Project Summary
This project will design and implement a Multi-Vector (Gas+ Electricity) Energy Hub that optimises devices across a truly whole system solution to increase network resilience, operating efficiency, and hosting capability by coordinating:
*renewable generation,
*battery storage,
*power to gas and gas to power, through a hydrogen electrolyser and peaking plant,
*gas storage,
This builds on the academic theory of Energy Hubs through detailed design and simulation, and when progressed to beta stage, will deliver a solution for holistic whole energy system planning & operation that has been calibrated and validated against a real-world demonstration.
Innovation Justification
The concept of Multi-Vector Energy Hubs has been presented previously at a conceptual level, however the challenge is that the concept is undemonstrated with enabling technologies and suitable application cases are difficult to identify. Therefore, the scale of the benefits that could be realised is unproven.
Many of the individual components of the proposed project are at a mature stage of TRL; electrolysers, batteries, and fuel cells have all been demonstrated individually, however, there is no instance of these technologies being fully integrated and operated as a single multi-vector optimised system, or had implementation models validated through combined modelling and demonstration.
This project concept (from Discovery to Beta) will address this gap, initially studying the feasibility, value and modelling requirements of Multi-Vector Energy Hubs, through to testing, detailed modelling, and then full network demonstration of the value that can be unlocked for consumers. The full value case of these concepts are yet to be defined, therefore progression of the concept within a BaU environment introduces significant risk to any ONO.
The project requires the gas and electricity networks to be considered as a single system and demonstration the coordination of new technology for the benefit of the whole system. Such an approach does not fit within the existing price control
programmes and requires novel commercial arrangements to facilitate cross vector flexibility and support across the networks.
The project outcomes are highly relevant to Ofgem's Regional Energy Strategic Planners and the Future System Operator, both of which will have responsibilities for holistic energy system planning.
This early stage of the project fits directly into the structure of the SIF challenge, with the initial feasibility and design stage being deliverable within the 3-month timeframe. Further phases will include the development (and trial validation) of multi-vector modelling methods that will allow network companies, and future local planning authorities, to identify sites for co-optimisation and to minimise network costs by doing so (Alpha phase). The final phase offers the unique opportunity to calibrate and validate the models through a functional energy hub deployed with collaboration between Northern Powergrid and Northern Gas Networks. This demonstration will provide invaluable knowledge on the technological capabilities required by utility companies for a future in which the energy transition creates fundamentally more interconnected and interdependent systems.
Impacts and Benefits
Financial - future reductions in the cost of operating the network.

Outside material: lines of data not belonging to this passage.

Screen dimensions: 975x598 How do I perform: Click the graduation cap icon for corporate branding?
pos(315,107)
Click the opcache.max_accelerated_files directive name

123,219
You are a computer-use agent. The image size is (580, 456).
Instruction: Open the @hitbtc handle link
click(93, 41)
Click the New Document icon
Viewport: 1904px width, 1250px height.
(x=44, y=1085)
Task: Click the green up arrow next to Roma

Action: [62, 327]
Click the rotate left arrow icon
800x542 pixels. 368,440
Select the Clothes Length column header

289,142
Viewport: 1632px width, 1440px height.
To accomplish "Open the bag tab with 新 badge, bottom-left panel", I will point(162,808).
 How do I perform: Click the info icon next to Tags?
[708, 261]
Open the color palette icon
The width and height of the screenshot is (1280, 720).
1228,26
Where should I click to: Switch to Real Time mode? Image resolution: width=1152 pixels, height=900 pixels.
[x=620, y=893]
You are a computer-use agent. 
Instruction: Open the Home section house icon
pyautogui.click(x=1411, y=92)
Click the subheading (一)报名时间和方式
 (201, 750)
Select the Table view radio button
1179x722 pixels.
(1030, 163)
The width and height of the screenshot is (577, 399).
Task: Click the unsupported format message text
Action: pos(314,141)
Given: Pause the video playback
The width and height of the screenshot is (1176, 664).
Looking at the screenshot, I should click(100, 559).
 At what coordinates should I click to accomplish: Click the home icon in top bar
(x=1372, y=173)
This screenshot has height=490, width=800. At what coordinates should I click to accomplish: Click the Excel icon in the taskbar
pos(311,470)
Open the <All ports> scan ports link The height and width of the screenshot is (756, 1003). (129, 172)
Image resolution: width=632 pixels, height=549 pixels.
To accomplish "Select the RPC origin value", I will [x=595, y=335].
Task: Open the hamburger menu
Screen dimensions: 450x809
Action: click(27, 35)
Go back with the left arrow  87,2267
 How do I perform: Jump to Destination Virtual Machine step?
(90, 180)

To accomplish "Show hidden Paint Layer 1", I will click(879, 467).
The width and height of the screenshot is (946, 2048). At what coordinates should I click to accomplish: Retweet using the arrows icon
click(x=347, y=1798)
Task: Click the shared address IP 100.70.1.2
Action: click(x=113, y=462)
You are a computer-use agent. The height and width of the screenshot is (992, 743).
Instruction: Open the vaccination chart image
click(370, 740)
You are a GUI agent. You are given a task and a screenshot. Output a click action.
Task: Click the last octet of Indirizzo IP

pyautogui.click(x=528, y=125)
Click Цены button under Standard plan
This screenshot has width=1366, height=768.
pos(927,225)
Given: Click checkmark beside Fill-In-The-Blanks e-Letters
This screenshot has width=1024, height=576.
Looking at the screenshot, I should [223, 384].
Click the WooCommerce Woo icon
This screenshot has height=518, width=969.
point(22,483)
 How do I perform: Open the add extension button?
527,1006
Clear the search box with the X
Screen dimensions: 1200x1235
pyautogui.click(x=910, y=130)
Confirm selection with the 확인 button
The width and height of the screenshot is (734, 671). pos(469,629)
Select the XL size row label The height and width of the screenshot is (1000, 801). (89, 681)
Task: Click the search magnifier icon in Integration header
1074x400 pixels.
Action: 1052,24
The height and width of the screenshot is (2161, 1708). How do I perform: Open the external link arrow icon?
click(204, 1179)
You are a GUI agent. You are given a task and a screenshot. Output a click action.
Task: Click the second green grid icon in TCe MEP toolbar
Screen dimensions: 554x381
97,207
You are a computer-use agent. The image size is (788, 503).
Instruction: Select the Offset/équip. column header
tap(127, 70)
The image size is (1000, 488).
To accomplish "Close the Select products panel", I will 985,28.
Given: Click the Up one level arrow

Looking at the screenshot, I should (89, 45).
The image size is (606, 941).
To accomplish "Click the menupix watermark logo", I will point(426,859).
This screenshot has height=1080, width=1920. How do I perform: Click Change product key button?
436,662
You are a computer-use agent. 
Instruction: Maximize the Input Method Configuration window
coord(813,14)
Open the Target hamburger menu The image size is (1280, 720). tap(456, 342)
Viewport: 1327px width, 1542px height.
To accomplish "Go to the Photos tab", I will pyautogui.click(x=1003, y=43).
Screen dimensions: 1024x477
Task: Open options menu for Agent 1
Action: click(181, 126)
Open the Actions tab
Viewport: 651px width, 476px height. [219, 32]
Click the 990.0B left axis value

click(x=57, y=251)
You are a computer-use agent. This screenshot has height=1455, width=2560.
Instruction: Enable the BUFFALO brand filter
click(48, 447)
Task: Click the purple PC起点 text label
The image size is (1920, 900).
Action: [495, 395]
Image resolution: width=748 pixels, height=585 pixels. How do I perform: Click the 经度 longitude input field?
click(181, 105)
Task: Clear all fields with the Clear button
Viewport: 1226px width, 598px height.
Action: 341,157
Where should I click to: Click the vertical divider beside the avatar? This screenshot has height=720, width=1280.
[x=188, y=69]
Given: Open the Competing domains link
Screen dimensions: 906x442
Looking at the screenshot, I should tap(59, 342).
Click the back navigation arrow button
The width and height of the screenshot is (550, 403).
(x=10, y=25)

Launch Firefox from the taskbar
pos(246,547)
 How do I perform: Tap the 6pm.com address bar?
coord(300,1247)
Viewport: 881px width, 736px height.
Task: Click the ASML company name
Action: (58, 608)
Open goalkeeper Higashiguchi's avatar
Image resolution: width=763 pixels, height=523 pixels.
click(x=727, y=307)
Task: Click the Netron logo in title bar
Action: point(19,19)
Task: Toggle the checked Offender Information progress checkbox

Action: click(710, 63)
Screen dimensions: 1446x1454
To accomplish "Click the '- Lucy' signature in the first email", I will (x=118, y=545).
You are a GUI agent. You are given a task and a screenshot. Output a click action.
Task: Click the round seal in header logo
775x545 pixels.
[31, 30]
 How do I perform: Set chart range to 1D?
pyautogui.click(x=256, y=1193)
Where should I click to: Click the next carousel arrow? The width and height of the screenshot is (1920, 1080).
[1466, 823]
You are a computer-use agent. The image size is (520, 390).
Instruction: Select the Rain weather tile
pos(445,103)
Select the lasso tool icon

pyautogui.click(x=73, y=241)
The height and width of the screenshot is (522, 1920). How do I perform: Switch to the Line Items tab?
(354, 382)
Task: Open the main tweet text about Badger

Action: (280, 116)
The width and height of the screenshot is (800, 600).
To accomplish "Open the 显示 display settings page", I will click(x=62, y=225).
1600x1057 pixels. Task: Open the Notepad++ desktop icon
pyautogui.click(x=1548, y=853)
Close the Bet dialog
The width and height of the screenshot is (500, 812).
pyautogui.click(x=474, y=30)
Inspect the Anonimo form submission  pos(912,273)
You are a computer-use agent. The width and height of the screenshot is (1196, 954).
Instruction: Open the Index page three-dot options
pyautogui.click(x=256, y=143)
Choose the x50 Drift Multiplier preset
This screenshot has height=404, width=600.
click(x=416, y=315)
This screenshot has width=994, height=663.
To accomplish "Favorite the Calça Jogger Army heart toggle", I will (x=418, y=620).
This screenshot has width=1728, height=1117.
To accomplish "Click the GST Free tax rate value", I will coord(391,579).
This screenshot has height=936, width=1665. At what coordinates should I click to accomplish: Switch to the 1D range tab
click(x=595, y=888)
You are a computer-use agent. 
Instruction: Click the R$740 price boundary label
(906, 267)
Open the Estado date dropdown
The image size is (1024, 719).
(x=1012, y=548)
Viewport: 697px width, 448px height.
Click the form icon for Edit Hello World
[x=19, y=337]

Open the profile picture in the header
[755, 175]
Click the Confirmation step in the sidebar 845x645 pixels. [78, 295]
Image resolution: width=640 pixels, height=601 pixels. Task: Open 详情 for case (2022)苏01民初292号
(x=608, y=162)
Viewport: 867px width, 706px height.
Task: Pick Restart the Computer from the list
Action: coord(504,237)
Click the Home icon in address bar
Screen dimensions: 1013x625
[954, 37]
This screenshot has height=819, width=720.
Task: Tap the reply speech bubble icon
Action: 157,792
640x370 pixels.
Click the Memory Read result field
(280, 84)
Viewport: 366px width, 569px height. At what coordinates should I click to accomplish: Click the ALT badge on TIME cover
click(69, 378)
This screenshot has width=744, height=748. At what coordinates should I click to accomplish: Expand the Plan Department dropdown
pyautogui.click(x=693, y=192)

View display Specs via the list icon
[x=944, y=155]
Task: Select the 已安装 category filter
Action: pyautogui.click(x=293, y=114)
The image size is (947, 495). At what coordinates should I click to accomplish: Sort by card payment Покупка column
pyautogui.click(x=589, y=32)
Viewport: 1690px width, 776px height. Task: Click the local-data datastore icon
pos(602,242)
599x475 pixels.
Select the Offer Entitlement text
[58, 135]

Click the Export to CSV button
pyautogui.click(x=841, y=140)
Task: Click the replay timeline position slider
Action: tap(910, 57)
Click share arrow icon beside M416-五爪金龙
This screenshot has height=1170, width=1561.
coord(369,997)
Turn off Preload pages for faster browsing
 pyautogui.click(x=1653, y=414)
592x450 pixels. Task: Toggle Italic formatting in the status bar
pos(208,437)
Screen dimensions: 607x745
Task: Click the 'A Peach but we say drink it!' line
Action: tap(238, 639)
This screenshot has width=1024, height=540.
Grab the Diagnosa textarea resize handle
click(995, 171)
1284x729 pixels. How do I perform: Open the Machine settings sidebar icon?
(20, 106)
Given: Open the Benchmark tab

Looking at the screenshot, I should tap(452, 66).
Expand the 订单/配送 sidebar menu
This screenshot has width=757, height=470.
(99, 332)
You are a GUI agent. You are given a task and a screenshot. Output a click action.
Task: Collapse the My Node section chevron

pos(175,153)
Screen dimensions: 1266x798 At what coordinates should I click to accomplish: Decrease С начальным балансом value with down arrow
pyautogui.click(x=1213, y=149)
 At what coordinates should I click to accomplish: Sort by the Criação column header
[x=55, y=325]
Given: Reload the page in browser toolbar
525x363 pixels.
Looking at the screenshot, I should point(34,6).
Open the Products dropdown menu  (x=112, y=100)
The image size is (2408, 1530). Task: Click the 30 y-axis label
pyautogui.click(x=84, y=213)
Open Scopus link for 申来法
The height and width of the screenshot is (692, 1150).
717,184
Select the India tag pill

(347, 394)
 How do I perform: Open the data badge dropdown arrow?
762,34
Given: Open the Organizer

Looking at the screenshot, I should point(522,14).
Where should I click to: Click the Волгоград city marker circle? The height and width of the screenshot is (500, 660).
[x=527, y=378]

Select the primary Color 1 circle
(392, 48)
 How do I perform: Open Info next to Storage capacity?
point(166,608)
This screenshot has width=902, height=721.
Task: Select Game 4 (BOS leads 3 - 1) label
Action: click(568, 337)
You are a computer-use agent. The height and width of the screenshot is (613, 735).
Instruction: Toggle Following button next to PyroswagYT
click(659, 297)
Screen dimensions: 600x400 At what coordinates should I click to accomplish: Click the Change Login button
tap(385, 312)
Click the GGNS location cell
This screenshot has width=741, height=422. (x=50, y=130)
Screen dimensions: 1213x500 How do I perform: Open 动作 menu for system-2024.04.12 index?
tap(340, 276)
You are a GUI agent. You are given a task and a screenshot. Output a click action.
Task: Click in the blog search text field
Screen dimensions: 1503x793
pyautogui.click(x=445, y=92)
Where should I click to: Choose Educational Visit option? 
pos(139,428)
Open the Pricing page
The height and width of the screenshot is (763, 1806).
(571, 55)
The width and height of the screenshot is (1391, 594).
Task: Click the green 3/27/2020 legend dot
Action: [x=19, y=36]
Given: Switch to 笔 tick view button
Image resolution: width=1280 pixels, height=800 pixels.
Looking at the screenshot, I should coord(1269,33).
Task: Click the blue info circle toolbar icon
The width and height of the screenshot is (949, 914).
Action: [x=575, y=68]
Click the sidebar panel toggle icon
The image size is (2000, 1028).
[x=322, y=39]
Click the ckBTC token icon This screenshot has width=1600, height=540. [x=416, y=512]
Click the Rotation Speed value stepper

Existing academic literature on Energy hubs strongly supports the expectation that they allow a reduction in costs by increasing the efficiency of both networks, reducing infrastructure and management costs. Introducing flexibility through new vectors can introduce additional scope for network optimisation and new sources of flexibility for grid balancing.
Financial - cost savings per annum on energy bills for consumers
In addition to the reduction in the need for infrastructural build arising from more efficient networks the use of hydrogen as a storage vector can significantly reduce the requirements for battery storage, (an expensive form of energy storage per MWh). Long duration storage is presently still a significant challenge in the transition to renewable forms of electricity increasing the benefits of converting excess electricity into hydrogen to be used either directly or stored until needed.
Environmental - carbon reduction -- direct CO2 savings per annum
Many proponents of fossil fuels point to the continued need for the use of natural gas in combined cycle gas turbines as a way of stabilising the electricity grid because of its highly controllable and dispatchable nature. Hydrogen can perform the same role within a system generating electricity from gas in a dispatchable way with no or low carbon emissions. A typical CCGT can return efficiencies of around 50% while a hydrogen fuel cell efficiency is quoted at between 40 and 60% efficiency with some demonstrations reaching as high as 68%.
Recent development of hydrogen and fuel cell technologies: A review - ScienceDirect (https://www.sciencedirect.com/science/article/pii/S2352484721006053)
Revenues - improved access to revenues for users of network services
Hydrogen electrolysers have already been demonstrated successfully as a way of minimising curtailment to renewable generations when co-located in constrained network. An electrolyser is also a dispatchable form of demand that can contribute to grid stabilising services. Minimising curtailment allows generation users to maximise return on their investments (as well as maximizing low-carbon energy) and avoids the loss of that generation potential.
Revenues - creation of new revenue streams
Energy hubs will allow flexibility service providers to access the opportunity to arbitrage between different vectors, the value case for this will be defined and quantified as part of the Discovery phase of the project.